Unsafe food is a risk for all of us – consumers can become seriously ill and the food industry can face costly corrective actions. These ongoing problems cry out for additional tools to reduce or eliminate risks. Communication and raising awareness of potential hazards throughout the entire food chain are crucial as food safety is a joint responsibility for all participating parties.

The ISO 22000:2018 Food Safety Management System aims to ensure that there are no weak links in the food supply chain.

Since ISO 22000 was first published in 2005, the standard has been well received by the food industry but new food safety risks prompted the need for a revision. The latest edition was published on 19th June 2018 and maintains a strong link to the Codex Alimentarius standards.

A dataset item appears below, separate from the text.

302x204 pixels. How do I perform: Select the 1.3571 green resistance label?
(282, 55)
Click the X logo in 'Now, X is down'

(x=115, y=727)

It also addresses emerging food safety challenges and aligns the strategic direction of an organisation with its Food Safety Management objectives.


The ISO Food Safety Management System is flexible and can be used by all organisations in the food chain. By using the standard the food industry shares a common food safety language, thus reducing the risk of critical errors and maximising the use of resources. Enterprises that can apply the standard include:

  • Growers
  • Transporters
  • Packagers
  • Processors
  • Retailers
  • Bottlers, and
  • Restaurants


Food companies applying the ISO Food Safety Management System will be able to:

  • Embed and improve internal processes and provide consistently safe food.
  • Provide confidence that their organisation’s practices and procedures are effective and robust.
  • Assure customers and other parties through the certification process that food safety hazards are controlled and that their enterprise can provide safe products.
  • Continually improve their Food Safety Management System by reviewing and updating the system at planned intervals so that all activities related to food safety are always optimised and effective.
  • Ensure adequate control at all stages of the food supply chain to stop the introduction of food safety hazards.


To increase the acceptance of the ISO 22000:2018 Food Safety Management System and ensure that accredited certification programmes are implemented in a professional and trustworthy manner, the technical specification: ISO/TS 22003:2013 Food safety management systems – Requirements for bodies providing audit and certification of food safety management systems was published in 2007 and reviewed in 2016.


The British Retail Consortium (BRC) and the International Featured Standard (IFS) are standards that are recognised by many European retailers and are now required from suppliers of private-label goods.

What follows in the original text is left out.